• **Instructions to follow**: Return exactly the span of lines in the following data that opens with the line containing "The image size is (1550, 709)." and closes with the line containing "Switch to the 6МЕС tab". Include nothing else.

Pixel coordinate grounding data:

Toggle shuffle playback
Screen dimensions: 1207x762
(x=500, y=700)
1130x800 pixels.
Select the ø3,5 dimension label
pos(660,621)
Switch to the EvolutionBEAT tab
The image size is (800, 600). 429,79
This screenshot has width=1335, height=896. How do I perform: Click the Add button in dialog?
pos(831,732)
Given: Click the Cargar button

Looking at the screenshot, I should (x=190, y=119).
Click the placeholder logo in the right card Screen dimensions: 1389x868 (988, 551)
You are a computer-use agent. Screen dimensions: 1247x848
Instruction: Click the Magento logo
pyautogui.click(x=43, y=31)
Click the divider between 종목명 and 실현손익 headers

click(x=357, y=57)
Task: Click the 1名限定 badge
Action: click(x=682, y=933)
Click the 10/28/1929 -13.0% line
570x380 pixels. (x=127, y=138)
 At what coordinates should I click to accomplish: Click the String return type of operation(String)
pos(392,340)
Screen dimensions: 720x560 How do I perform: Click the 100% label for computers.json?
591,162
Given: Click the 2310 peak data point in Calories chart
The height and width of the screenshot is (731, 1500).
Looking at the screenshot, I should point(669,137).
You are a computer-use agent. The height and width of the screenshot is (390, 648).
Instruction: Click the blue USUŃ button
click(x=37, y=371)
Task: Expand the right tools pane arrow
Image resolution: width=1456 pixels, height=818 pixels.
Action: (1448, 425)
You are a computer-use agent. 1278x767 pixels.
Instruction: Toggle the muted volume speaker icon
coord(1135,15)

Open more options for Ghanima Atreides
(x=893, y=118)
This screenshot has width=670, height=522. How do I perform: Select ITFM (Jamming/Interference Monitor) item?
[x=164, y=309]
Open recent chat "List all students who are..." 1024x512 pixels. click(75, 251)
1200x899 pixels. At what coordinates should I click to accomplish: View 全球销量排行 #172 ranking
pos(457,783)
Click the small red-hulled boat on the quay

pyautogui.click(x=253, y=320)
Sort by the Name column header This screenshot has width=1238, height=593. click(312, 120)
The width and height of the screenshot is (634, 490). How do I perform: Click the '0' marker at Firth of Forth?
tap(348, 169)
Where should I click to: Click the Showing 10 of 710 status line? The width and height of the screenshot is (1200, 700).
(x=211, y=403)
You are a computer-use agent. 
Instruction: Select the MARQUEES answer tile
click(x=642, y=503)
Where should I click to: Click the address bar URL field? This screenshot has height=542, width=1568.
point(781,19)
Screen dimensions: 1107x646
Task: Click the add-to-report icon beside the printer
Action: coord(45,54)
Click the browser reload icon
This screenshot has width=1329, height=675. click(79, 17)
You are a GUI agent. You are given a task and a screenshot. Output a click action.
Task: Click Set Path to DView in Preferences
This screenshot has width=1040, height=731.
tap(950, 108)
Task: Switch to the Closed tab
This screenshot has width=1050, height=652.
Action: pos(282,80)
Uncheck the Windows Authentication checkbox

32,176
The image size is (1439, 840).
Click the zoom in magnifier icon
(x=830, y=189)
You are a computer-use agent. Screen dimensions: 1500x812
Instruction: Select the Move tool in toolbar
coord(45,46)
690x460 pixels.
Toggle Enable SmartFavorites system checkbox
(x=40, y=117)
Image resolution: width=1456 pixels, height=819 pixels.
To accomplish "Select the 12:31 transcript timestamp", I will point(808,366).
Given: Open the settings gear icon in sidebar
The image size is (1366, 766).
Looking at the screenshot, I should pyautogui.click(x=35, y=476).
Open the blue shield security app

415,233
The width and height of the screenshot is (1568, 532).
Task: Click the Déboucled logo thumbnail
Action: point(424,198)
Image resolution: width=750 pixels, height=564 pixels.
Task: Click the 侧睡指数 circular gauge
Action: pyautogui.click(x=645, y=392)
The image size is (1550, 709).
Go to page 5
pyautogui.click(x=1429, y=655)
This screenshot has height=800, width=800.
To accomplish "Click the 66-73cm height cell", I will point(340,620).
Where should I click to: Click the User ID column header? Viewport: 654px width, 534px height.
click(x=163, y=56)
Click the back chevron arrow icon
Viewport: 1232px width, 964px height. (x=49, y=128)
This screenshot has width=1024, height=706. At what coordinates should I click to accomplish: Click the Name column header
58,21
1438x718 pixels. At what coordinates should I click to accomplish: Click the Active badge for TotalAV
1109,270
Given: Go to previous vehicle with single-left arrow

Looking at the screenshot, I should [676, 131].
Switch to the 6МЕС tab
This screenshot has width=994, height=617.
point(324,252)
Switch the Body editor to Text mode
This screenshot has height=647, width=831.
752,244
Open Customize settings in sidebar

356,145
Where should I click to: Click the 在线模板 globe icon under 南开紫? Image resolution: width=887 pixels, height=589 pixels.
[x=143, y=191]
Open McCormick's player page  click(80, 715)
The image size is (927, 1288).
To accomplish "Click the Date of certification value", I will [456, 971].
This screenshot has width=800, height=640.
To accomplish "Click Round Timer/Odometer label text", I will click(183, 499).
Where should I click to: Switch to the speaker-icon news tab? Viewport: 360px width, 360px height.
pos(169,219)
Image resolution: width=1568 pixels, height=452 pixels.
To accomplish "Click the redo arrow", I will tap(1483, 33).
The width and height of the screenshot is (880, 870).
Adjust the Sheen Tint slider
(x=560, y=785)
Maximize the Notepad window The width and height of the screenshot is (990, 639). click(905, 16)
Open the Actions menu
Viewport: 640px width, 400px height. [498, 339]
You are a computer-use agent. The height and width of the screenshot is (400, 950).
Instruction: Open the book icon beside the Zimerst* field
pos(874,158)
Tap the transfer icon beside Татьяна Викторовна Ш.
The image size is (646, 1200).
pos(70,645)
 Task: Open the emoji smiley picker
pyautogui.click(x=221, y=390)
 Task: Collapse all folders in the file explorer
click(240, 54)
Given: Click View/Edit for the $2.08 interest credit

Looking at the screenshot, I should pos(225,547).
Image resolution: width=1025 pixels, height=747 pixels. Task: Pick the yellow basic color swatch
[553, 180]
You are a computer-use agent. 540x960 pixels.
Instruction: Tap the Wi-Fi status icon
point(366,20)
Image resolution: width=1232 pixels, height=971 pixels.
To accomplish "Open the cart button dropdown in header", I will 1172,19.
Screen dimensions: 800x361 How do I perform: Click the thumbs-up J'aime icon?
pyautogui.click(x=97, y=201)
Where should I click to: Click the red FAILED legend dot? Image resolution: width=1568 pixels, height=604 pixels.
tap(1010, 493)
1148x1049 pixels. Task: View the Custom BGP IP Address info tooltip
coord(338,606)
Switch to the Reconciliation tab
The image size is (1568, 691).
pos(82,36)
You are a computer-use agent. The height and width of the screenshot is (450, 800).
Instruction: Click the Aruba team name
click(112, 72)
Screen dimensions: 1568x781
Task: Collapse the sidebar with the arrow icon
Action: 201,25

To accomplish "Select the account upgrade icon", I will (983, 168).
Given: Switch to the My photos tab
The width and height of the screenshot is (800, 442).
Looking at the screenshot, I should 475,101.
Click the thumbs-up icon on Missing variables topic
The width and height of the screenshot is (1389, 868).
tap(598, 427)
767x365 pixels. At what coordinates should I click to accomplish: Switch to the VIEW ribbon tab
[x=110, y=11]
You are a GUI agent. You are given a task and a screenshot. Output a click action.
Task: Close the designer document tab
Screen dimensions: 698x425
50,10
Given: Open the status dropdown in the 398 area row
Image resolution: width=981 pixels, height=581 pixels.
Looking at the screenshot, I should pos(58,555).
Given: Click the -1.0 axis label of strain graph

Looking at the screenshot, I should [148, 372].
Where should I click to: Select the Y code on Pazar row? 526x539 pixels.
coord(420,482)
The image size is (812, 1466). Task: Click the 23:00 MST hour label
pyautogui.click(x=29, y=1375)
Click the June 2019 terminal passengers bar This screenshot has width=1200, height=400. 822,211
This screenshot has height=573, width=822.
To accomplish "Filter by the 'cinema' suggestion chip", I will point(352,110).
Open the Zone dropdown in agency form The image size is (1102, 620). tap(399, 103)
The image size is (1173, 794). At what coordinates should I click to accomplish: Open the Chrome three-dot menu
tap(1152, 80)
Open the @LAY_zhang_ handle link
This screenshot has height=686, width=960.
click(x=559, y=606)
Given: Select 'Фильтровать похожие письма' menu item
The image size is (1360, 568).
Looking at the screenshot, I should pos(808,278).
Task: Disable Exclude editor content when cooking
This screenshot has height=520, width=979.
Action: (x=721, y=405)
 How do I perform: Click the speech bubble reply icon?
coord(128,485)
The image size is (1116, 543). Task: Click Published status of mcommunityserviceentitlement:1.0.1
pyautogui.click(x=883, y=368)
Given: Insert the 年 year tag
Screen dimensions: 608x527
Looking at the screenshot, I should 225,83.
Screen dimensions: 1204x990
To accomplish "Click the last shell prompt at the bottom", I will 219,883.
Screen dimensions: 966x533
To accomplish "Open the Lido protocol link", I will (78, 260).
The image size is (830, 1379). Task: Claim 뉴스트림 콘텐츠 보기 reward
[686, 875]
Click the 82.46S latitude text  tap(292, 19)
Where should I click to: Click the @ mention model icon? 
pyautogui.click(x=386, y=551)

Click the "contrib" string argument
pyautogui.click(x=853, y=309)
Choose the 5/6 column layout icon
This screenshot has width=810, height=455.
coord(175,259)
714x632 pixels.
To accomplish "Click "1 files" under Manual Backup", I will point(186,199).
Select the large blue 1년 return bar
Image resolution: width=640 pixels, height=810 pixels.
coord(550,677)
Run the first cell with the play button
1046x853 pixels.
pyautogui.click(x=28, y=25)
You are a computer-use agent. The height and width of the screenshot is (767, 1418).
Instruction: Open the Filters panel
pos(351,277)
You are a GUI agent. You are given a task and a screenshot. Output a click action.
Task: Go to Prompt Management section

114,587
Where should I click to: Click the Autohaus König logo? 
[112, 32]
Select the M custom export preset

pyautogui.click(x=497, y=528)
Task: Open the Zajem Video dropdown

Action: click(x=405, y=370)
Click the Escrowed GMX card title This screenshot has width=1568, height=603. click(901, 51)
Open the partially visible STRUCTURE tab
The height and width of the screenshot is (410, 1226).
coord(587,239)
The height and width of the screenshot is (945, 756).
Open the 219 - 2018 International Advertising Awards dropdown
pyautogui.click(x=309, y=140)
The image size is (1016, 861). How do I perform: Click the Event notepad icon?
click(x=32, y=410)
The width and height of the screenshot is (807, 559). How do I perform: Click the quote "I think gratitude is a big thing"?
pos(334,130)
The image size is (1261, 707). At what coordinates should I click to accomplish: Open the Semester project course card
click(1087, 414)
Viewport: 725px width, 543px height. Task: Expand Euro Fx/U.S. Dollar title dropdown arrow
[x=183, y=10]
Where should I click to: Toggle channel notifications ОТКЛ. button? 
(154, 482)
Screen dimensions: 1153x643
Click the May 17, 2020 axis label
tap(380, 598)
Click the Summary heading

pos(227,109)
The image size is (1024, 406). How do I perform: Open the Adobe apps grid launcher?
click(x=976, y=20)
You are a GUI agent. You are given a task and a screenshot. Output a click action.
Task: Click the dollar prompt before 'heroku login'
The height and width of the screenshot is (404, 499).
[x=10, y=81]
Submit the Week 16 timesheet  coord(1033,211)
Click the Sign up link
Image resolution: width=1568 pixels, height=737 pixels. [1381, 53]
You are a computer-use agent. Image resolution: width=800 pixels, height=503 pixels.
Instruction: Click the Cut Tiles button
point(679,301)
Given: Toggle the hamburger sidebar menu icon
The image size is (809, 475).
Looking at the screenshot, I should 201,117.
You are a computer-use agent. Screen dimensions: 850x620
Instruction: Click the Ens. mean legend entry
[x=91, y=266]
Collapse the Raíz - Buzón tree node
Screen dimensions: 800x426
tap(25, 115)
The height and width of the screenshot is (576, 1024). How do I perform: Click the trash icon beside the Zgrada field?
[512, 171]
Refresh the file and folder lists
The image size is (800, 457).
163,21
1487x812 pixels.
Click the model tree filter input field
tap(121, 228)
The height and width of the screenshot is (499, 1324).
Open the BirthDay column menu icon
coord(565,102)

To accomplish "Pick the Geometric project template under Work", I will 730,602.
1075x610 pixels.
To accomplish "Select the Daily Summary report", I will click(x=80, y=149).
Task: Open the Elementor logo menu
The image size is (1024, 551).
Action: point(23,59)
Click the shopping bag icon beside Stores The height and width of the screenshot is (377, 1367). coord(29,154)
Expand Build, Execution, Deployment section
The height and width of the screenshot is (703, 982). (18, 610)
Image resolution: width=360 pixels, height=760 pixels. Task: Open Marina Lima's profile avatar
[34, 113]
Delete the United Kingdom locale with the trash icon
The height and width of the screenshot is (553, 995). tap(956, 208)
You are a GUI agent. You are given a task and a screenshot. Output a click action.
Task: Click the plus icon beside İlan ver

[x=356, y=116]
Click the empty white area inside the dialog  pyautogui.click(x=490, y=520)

• **Written response**:
The image size is (1550, 709).
Go to page 5
pyautogui.click(x=1429, y=655)
This screenshot has height=800, width=800.
To accomplish "Click the 66-73cm height cell", I will point(340,620).
Where should I click to: Click the User ID column header? Viewport: 654px width, 534px height.
click(x=163, y=56)
Click the back chevron arrow icon
Viewport: 1232px width, 964px height. (x=49, y=128)
This screenshot has width=1024, height=706. At what coordinates should I click to accomplish: Click the Name column header
58,21
1438x718 pixels. At what coordinates should I click to accomplish: Click the Active badge for TotalAV
1109,270
Given: Go to previous vehicle with single-left arrow

Looking at the screenshot, I should [676, 131].
Switch to the 6МЕС tab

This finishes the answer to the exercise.